Editor’s note: This column from the West Virginia University Freedom of Information office is in response to a recent column by Mickey Furfari that appeared in The Register-Herald sports section.
A recent column by Mickey Furfari, published by some newspapers in West Virginia, made several allegations regarding West Virginia University’s response to a request for information he made under the West Virginia Freedom of Information Act.
The column contained several errors and misstatements of fact, as well as omissions.
Here are the facts:
On April 15, the University received the following FOIA request:
My name is Mickey Furfari, who has covered WVU sports for 70 years. I respectfully request the team average academic numbers for the past 20 years of the WVU wrestling program. I hope you can provide these as soon as possible because I happen to know that you are required to make those public annually by the NCAA.
Many thanks for your cooperation.
P.S. If there is any question whatsoever please show the courtesy of phoning me …”
Two days later, Mr. Furfari asked the Office of the University Registrar for similar information.
On April 23, WVU provided the average grade-point averages for all of WVU’s athletic teams for the past three years. He was also given links to two webpages containing NCAA academic measurements — Academic Progress Rate and Graduation Success Rate.
Also, in his request, and repeated in his column, he makes several erroneous claims:
1) “I happen to know that you are required to make those public annually by the NCAA.” and “Those documents for each of the past 20 years — and even longer — already exist. All were sent to the NCAA and made public.”
They are not required and they do not exist. The NCAA does not require that team average GPAs be kept or reported. The NCAA’s interest is in an athlete’s progress toward graduation, that is, are they keeping up with their classmates, and are they graduating. Those rates — not team grade averages — are what is reported and made public.
However, three years ago, athletic department officials began on their own initiative to compile the numbers and these were provided to Mr. Furfari. Any previous collection of those numbers, if it occurred at all, was not required by the University or any other entity and not maintained in the normal course of business.
2) “What’s more, it is my contention that it is the responsibility, under W.Va. FOIA, of WVU to obtain and fulfill my request for all 20 years of annual numbers — and not on Internet links.”
That is incorrect. The Act only requires that information be provided, and court rulings have specifically stated that it is not required that any documents be created if they do not already exist. (“There is no obligation under the State FOIA to create any particular record, but only to provide access to a public record already created[.]”) If the information exists elsewhere, for example posted on the Internet, it is permissible and customary to provide those links.

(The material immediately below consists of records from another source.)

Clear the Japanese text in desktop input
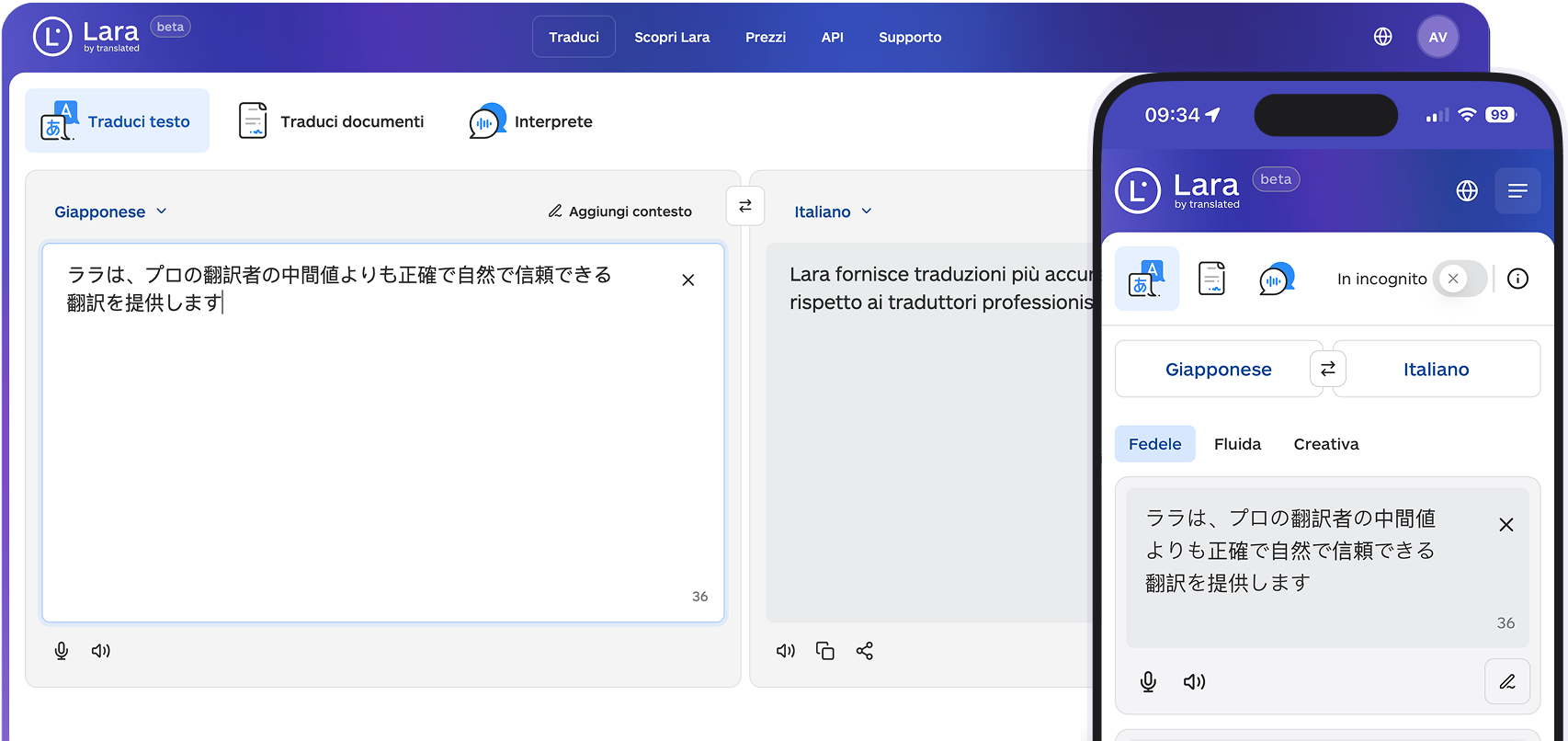 687,280
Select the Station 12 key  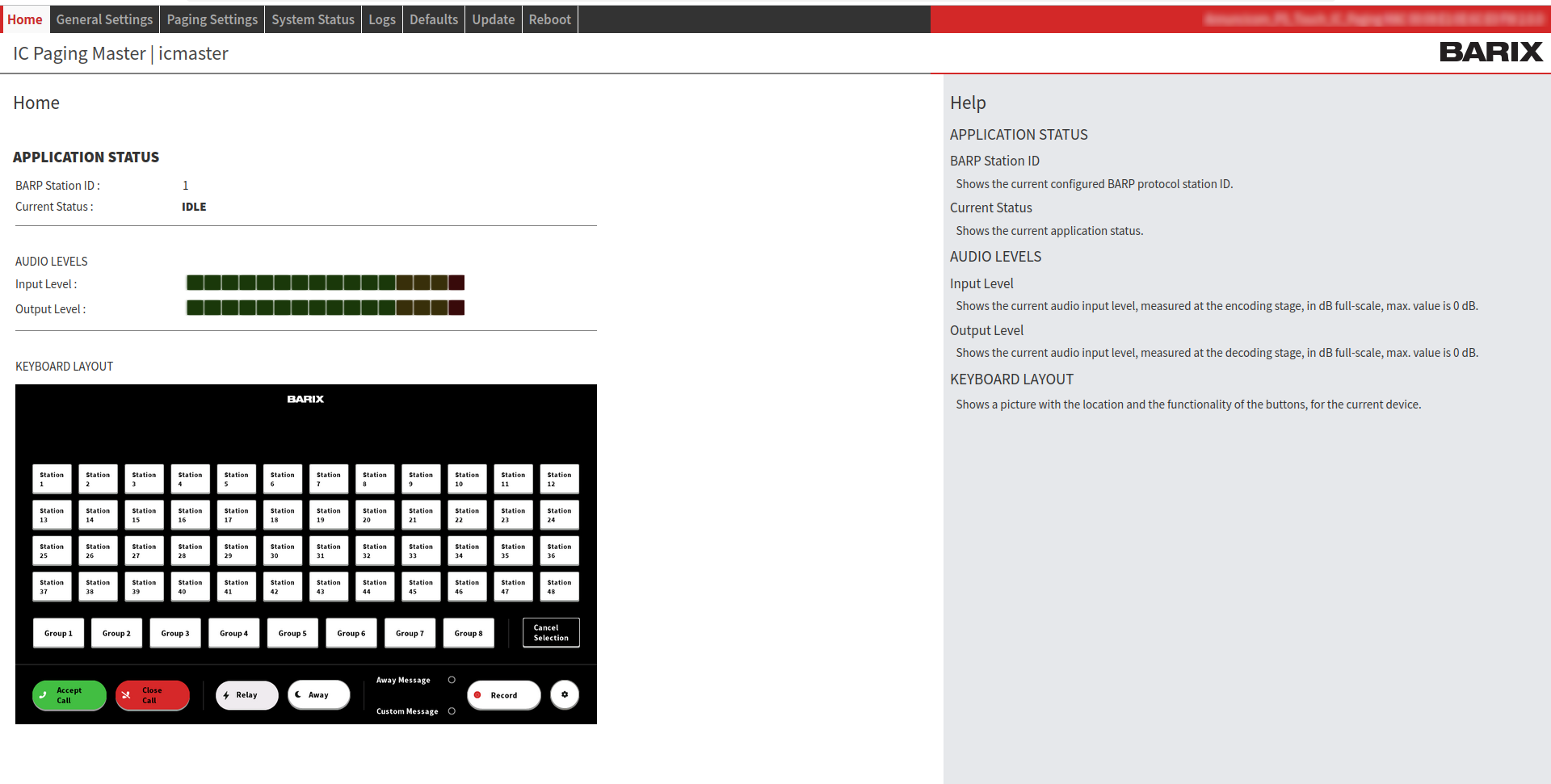(559, 480)
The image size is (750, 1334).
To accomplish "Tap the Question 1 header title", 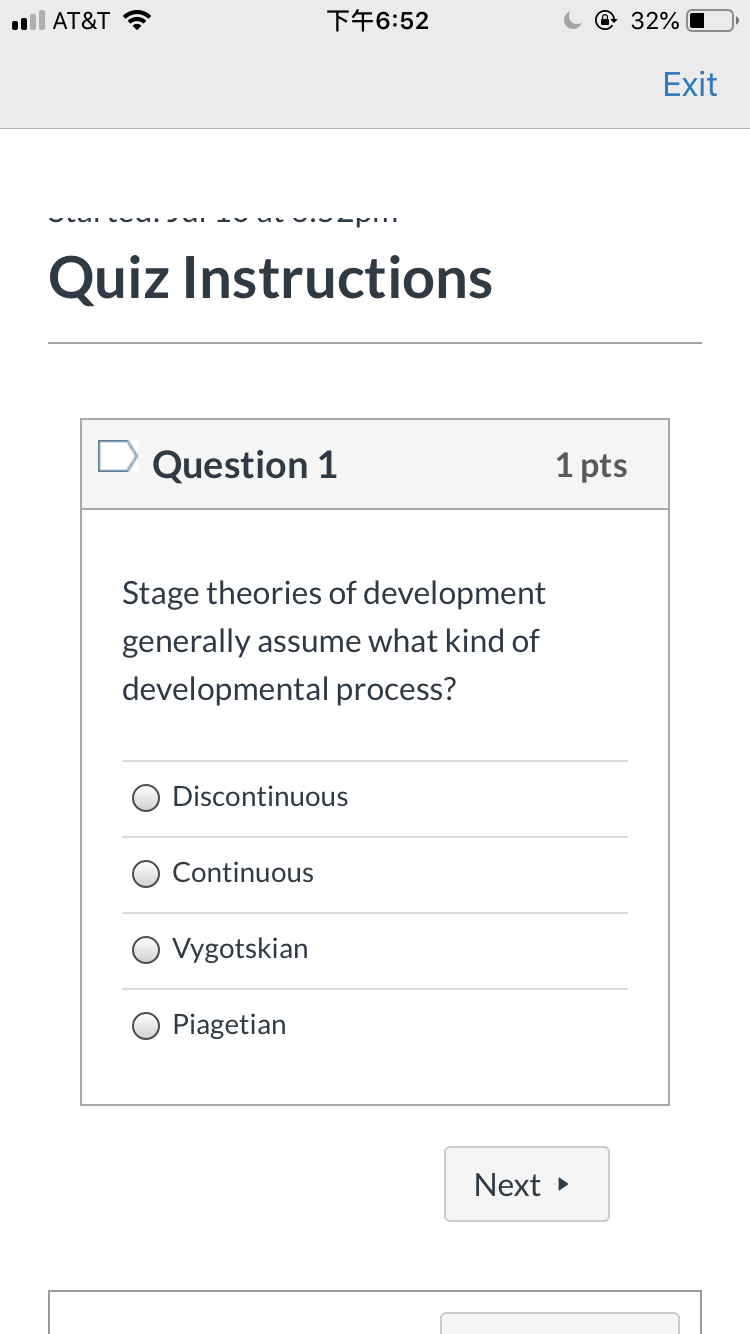I will coord(245,465).
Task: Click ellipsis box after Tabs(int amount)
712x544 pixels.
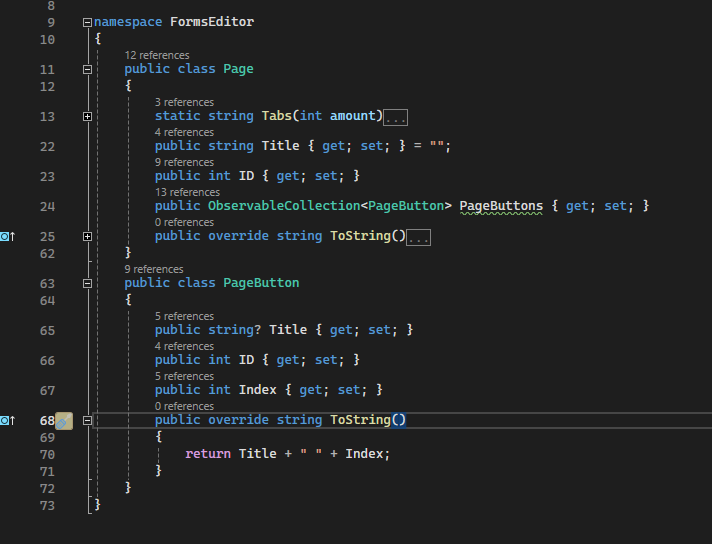Action: (396, 117)
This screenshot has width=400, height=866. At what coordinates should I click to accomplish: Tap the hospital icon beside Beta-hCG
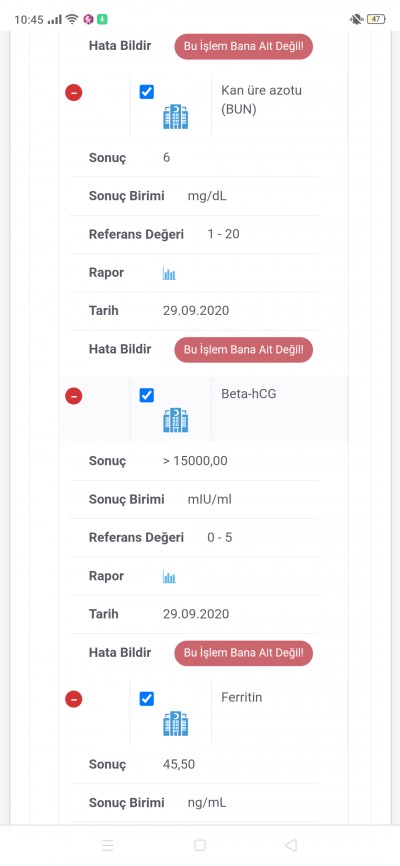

The NCAA-required information was provided only in an attempt to respond with the best data available similar to what Mr. Furfari was seeking. This information was provided both by the University’s FOIA and Registrar’s offices.
Mr. Furfari also neglects to note that officials within the athletic department, at the request of the FOIA officer, reached out to him to discuss these regulations and issues. They also have repeatedly offered to go to the NCAA website and print out the information for him, an offer he has repeatedly refused.
3) “But a Freedom of Information Act request for 20 years of public annual academic averages and graduation rates for the WVU wrestling teams — required and made public for submission to the NCAA — has not been fulfilled within the statute’s five-business-days rule.”
The Act does not require that the “information” be provided within five business days, but that a “response” be provided. An appropriate and acceptable response can include “the time and place at which he or she may inspect and copy the materials.”
WVU did provide a response within five days.
4) Some would call that stonewalling.
Contrary to Mr. Furfari’s accusation that the University was “stonewalling,” officials have gone out of their way to find and provide information that met, or addressed, his request.
In his column, Mr. Furfari asks his readers to “consider the facts herein and pass judgment on what’s become an unfortunate issue between this columnist and his alma mater.”
West Virginia University takes every FOIA request seriously and routinely meets requests in a timely and efficient manner. In regard to the recent information sought by Mickey Furfari, the University complied appropriately. However, to ensure that every piece of information had been discovered, the University performed another round of inquiries following his column. During this time, one additional piece of information from 2009, which contained an additional three years of data, was found and has been provided to Mr. Furfari.